Simplify Golang test fixtures with this one weird trick

When testing code, test functions may depend on some external dependency. For example, if we have written a:

Test fixtures are functions which launch the external dependencies our test code requires.

Say we're writing a web crawler and want to test it against a real website. We can define startServer and stopServer functions which are called by our test functions to serve the website required for our testing:

func startServer() net.Listener {
    // Start server
    return listener
}

func stopServer(l net.Listener) {
    // Stop server
}

func TestFeature(t *testing.T) {
    listener := startServer()
    defer stopServer(listener)
    // Run test
}

We can simplify this code by making the start function return the stop function:

func startServer() func {
    // Start server

    func stopServer() {
        // Stop server
    }

    return stopServer
}

func TestFeature(t *testing.T) {
    stopServer := startServer()
    defer stopServer()
    // Run test
}

This pattern has two benefits:

  1. startServer and stopServer are inherently linked and should always be called together.
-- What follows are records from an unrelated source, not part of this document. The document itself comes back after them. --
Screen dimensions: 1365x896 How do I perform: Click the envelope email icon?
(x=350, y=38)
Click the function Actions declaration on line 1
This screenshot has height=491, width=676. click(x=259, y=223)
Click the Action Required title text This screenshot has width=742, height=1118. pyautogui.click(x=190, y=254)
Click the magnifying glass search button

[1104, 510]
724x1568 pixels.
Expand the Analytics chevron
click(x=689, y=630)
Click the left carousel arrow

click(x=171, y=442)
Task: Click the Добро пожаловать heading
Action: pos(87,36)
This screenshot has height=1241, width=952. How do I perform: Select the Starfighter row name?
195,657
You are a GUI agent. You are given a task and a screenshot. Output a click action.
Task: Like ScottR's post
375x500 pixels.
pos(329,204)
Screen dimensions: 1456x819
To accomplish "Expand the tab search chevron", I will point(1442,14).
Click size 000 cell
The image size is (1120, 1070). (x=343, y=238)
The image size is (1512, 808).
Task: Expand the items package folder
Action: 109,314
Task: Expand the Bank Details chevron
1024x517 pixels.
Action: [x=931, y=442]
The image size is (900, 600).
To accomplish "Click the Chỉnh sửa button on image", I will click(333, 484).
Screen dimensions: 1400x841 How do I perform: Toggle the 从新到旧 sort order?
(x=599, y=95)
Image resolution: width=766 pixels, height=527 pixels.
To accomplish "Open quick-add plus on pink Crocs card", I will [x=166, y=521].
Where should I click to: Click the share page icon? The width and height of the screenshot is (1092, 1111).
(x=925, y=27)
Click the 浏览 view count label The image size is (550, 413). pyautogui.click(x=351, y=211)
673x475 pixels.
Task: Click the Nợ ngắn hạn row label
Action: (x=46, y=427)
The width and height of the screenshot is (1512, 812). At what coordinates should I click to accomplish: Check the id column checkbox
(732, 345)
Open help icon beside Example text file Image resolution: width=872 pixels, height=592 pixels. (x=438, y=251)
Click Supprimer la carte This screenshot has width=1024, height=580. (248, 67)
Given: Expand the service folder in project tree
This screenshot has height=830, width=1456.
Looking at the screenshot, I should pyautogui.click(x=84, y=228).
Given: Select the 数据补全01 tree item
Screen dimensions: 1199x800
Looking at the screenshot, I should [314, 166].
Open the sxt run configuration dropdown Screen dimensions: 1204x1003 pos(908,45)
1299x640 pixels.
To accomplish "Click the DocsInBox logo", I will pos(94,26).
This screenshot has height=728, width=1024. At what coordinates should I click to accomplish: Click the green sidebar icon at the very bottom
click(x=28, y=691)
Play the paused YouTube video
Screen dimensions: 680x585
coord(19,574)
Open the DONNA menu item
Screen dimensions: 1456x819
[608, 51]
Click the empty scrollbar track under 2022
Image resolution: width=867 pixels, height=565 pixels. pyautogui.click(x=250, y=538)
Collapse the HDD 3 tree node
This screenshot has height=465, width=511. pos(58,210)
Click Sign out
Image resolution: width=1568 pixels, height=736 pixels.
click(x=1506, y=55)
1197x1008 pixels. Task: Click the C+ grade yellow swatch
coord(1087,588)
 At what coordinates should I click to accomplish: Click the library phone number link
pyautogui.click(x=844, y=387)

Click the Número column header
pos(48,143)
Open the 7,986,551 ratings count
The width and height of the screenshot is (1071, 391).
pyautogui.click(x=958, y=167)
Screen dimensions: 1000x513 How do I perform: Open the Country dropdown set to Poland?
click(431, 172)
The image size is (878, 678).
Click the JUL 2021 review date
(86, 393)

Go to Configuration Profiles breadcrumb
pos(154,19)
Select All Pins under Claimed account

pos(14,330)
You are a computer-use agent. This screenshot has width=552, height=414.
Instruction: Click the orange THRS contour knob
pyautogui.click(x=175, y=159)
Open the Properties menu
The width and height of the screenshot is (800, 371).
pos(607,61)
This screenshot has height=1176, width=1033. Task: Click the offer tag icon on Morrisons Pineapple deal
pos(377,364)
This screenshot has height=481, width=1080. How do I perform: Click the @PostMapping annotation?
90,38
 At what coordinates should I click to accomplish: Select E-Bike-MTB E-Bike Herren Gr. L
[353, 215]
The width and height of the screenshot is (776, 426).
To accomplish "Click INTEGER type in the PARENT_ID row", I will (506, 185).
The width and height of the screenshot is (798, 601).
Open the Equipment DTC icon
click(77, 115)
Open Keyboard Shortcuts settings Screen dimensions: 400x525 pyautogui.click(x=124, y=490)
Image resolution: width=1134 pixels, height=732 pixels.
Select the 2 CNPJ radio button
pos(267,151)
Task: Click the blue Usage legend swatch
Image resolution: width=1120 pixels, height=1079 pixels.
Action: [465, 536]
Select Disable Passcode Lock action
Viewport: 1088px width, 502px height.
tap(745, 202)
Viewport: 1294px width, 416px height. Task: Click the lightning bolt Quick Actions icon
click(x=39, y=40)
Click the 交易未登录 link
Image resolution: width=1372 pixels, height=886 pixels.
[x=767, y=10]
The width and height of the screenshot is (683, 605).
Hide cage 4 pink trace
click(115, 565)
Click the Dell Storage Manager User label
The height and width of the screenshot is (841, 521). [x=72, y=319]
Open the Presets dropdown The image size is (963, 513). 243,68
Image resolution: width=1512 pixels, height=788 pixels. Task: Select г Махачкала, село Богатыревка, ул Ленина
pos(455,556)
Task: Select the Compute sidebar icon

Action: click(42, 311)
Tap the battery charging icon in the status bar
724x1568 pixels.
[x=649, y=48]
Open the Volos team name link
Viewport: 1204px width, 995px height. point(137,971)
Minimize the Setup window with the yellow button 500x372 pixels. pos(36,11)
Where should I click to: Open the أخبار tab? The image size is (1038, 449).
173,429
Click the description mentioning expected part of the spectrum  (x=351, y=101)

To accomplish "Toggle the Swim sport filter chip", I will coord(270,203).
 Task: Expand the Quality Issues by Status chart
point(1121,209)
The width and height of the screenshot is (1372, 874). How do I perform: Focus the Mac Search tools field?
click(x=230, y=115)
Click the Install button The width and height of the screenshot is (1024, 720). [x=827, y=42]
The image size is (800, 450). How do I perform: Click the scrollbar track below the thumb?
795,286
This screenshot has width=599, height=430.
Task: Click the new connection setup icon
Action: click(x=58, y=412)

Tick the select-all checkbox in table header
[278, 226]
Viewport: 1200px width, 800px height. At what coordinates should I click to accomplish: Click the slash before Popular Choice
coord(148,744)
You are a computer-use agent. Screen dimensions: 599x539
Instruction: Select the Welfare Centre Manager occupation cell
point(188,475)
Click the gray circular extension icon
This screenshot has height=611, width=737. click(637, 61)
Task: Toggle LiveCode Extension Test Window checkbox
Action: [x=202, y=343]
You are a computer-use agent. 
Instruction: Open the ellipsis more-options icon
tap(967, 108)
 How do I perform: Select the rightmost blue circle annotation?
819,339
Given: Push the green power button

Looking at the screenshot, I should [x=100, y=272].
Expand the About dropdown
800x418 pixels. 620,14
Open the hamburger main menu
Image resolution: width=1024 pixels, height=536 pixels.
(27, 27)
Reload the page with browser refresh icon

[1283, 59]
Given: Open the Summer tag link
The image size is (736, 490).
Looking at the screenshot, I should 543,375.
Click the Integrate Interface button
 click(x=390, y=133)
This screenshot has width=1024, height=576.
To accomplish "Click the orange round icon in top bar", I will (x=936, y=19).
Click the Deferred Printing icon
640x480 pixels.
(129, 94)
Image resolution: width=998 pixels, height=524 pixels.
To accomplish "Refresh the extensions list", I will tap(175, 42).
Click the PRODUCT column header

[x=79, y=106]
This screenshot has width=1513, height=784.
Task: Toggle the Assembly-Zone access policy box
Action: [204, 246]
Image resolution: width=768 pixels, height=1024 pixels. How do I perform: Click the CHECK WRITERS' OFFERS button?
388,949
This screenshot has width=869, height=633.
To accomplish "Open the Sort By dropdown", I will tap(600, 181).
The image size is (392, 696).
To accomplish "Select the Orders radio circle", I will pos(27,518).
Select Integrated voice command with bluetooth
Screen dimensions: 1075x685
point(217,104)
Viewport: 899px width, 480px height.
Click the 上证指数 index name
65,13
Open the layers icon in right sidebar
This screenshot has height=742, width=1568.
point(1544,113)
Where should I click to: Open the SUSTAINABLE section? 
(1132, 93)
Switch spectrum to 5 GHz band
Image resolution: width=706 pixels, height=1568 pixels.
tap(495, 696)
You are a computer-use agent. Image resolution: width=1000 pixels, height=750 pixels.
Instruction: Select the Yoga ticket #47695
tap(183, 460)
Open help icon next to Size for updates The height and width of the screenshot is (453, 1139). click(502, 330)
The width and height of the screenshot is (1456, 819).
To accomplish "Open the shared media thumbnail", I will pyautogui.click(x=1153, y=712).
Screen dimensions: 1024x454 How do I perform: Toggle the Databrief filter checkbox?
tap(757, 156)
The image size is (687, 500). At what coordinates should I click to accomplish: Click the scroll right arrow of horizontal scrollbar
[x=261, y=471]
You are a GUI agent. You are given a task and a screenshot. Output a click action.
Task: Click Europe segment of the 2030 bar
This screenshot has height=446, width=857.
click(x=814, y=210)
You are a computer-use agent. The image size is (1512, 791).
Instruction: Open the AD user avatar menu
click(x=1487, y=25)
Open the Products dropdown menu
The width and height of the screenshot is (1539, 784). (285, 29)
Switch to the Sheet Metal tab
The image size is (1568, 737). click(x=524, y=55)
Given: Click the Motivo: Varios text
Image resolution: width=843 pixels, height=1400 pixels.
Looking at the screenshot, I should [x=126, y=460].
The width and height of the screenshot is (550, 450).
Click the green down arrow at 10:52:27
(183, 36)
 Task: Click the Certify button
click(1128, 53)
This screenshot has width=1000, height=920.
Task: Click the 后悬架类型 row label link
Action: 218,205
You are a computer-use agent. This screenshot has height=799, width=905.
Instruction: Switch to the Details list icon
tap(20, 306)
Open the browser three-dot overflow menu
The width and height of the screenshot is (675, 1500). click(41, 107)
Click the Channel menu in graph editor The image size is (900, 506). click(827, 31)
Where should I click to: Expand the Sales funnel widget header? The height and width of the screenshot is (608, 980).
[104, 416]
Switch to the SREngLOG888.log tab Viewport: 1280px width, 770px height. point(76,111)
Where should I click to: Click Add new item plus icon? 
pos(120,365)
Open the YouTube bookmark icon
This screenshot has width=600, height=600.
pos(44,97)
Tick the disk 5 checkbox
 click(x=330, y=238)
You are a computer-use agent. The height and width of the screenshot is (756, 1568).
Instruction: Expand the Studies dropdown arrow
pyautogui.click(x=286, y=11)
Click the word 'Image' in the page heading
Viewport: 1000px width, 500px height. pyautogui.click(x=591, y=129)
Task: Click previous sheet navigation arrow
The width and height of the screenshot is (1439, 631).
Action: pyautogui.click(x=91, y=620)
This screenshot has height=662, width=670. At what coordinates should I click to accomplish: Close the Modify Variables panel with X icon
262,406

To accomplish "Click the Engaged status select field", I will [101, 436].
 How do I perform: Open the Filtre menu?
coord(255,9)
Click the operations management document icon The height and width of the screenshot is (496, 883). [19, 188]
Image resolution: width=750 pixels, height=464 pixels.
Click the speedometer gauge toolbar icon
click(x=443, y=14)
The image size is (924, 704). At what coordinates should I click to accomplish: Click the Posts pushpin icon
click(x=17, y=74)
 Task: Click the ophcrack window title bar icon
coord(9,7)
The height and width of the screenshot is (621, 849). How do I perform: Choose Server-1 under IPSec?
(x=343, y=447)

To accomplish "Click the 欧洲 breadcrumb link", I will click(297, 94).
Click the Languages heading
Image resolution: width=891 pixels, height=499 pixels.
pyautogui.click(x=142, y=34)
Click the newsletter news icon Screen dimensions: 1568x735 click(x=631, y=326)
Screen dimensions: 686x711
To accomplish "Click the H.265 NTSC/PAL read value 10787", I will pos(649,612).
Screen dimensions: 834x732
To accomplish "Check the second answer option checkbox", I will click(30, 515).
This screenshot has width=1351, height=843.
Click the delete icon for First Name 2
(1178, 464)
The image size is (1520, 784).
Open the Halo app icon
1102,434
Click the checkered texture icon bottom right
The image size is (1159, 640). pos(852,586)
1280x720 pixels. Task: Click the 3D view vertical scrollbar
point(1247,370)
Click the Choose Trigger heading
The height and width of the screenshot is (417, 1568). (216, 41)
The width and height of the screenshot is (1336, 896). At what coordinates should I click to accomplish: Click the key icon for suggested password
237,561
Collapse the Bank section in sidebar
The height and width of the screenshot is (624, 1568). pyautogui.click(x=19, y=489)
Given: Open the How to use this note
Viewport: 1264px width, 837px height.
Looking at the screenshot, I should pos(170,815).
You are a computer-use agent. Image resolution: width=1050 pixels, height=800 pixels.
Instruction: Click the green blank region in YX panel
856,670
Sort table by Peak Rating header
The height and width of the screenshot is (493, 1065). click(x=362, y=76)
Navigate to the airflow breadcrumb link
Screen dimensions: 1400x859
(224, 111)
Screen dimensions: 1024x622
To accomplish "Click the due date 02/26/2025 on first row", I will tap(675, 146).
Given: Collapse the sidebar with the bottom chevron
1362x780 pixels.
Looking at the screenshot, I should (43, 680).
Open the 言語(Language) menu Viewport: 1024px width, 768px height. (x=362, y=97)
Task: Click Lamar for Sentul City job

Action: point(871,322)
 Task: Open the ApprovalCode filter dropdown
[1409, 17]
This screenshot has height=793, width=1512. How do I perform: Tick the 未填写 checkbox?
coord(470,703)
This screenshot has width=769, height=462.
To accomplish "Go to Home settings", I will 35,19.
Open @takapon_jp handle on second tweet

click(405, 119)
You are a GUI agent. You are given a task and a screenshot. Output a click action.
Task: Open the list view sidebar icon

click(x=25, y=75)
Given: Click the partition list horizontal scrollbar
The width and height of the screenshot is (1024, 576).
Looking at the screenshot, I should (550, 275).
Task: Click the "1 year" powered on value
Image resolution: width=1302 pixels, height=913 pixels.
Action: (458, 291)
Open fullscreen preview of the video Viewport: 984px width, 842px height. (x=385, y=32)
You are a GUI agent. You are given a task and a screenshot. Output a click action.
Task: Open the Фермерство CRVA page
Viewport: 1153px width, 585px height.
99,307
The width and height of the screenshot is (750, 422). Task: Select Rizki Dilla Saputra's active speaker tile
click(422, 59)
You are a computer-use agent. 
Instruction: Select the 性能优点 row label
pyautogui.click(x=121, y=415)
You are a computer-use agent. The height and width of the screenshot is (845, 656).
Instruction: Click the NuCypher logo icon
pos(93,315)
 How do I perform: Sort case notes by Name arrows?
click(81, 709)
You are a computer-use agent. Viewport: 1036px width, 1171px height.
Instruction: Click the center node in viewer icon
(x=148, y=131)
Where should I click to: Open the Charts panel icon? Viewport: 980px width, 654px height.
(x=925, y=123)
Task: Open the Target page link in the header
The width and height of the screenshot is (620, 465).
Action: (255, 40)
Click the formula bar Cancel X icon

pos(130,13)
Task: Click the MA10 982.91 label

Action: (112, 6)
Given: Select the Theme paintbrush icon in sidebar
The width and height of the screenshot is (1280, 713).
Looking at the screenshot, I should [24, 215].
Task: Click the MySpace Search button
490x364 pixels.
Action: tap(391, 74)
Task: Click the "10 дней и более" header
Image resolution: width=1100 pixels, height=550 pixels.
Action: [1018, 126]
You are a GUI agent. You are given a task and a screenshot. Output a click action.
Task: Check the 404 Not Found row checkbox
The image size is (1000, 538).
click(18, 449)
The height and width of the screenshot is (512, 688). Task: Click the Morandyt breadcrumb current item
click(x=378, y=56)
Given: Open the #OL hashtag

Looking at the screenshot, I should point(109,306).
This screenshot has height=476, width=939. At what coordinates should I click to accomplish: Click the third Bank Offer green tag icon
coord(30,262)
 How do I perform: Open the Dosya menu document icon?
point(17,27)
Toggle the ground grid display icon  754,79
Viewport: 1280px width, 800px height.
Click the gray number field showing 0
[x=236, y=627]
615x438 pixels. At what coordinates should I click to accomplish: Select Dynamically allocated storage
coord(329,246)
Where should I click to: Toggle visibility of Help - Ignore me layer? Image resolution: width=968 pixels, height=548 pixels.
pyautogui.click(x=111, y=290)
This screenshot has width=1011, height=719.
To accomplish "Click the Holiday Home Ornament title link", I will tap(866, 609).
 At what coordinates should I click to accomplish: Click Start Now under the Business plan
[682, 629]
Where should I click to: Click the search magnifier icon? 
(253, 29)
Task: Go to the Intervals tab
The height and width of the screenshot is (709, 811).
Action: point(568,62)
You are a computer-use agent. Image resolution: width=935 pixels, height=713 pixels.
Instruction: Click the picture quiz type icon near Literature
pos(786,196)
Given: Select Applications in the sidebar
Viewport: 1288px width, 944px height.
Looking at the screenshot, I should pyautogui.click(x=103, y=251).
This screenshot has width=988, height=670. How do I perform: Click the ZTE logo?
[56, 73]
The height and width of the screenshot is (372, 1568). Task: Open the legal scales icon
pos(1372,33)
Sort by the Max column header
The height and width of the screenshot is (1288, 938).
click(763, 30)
Binding the two functions together makes this explicit.
  2. In the first example, the writer of TestFeature must know that startServer returns a net.Listener, which must be passed to stopServer. This leaks implementation detail. In the second example, this information is hidden1, giving a cleaner API. The startServer and stopServer functions can be changed internally, without affecting test code.

The nested functions in the second example form a closure, in which the net.Listener is persisted.